Data under study Block Start

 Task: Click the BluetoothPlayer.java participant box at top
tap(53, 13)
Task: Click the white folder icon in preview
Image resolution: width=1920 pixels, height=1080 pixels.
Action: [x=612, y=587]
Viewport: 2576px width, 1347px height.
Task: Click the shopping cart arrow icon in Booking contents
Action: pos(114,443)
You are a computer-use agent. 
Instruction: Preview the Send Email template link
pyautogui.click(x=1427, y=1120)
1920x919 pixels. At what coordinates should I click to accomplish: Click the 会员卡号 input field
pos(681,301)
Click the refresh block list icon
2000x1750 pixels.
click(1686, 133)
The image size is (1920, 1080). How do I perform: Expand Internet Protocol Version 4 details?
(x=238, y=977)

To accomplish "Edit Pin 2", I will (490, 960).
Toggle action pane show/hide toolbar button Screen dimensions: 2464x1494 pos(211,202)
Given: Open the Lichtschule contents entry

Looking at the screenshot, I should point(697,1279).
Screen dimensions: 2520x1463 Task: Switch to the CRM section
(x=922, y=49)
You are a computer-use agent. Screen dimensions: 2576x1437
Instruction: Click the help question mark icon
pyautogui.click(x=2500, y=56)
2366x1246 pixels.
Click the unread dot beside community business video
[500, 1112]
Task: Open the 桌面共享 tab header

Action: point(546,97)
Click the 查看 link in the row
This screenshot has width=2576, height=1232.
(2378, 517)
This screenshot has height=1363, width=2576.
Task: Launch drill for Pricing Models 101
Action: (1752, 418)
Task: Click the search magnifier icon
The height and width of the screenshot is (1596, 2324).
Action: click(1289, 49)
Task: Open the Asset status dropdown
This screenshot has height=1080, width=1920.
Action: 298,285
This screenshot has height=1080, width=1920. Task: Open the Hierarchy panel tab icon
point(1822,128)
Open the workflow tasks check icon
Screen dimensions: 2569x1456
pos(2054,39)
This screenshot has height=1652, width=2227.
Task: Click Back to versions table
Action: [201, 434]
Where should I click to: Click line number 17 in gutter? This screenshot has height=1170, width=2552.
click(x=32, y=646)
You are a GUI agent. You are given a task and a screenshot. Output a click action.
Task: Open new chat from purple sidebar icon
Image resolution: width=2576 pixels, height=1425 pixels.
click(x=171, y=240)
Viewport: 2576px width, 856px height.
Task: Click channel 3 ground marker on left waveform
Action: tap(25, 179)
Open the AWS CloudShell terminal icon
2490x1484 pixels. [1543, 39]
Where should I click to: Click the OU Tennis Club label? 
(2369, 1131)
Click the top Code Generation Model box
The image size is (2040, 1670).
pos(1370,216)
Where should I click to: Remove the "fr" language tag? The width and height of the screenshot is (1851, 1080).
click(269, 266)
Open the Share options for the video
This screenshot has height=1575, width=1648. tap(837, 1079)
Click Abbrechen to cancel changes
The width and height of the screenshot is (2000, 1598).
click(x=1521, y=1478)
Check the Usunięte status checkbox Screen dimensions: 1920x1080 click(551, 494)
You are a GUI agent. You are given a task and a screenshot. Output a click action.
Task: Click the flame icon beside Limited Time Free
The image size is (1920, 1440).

Data under study Block End

What you have to do
Every record above must be printed again exactly as it stands.

Written reply
 Task: Click the BluetoothPlayer.java participant box at top
tap(53, 13)
Task: Click the white folder icon in preview
Image resolution: width=1920 pixels, height=1080 pixels.
Action: [x=612, y=587]
Viewport: 2576px width, 1347px height.
Task: Click the shopping cart arrow icon in Booking contents
Action: pos(114,443)
You are a computer-use agent. 
Instruction: Preview the Send Email template link
pyautogui.click(x=1427, y=1120)
1920x919 pixels. At what coordinates should I click to accomplish: Click the 会员卡号 input field
pos(681,301)
Click the refresh block list icon
2000x1750 pixels.
click(1686, 133)
The image size is (1920, 1080). How do I perform: Expand Internet Protocol Version 4 details?
(x=238, y=977)

To accomplish "Edit Pin 2", I will (490, 960).
Toggle action pane show/hide toolbar button Screen dimensions: 2464x1494 pos(211,202)
Given: Open the Lichtschule contents entry

Looking at the screenshot, I should point(697,1279).
Screen dimensions: 2520x1463 Task: Switch to the CRM section
(x=922, y=49)
You are a computer-use agent. Screen dimensions: 2576x1437
Instruction: Click the help question mark icon
pyautogui.click(x=2500, y=56)
2366x1246 pixels.
Click the unread dot beside community business video
[500, 1112]
Task: Open the 桌面共享 tab header

Action: point(546,97)
Click the 查看 link in the row
This screenshot has width=2576, height=1232.
(2378, 517)
This screenshot has height=1363, width=2576.
Task: Launch drill for Pricing Models 101
Action: (1752, 418)
Task: Click the search magnifier icon
The height and width of the screenshot is (1596, 2324).
Action: click(1289, 49)
Task: Open the Asset status dropdown
This screenshot has height=1080, width=1920.
Action: 298,285
This screenshot has height=1080, width=1920. Task: Open the Hierarchy panel tab icon
point(1822,128)
Open the workflow tasks check icon
Screen dimensions: 2569x1456
pos(2054,39)
This screenshot has height=1652, width=2227.
Task: Click Back to versions table
Action: [201, 434]
Where should I click to: Click line number 17 in gutter? This screenshot has height=1170, width=2552.
click(x=32, y=646)
You are a GUI agent. You are given a task and a screenshot. Output a click action.
Task: Open new chat from purple sidebar icon
Image resolution: width=2576 pixels, height=1425 pixels.
click(x=171, y=240)
Viewport: 2576px width, 856px height.
Task: Click channel 3 ground marker on left waveform
Action: tap(25, 179)
Open the AWS CloudShell terminal icon
2490x1484 pixels. [1543, 39]
Where should I click to: Click the OU Tennis Club label? 
(2369, 1131)
Click the top Code Generation Model box
The image size is (2040, 1670).
pos(1370,216)
Where should I click to: Remove the "fr" language tag? The width and height of the screenshot is (1851, 1080).
click(269, 266)
Open the Share options for the video
This screenshot has height=1575, width=1648. tap(837, 1079)
Click Abbrechen to cancel changes
The width and height of the screenshot is (2000, 1598).
click(x=1521, y=1478)
Check the Usunięte status checkbox Screen dimensions: 1920x1080 click(551, 494)
You are a GUI agent. You are given a task and a screenshot. Output a click action.
Task: Click the flame icon beside Limited Time Free
The image size is (1920, 1440).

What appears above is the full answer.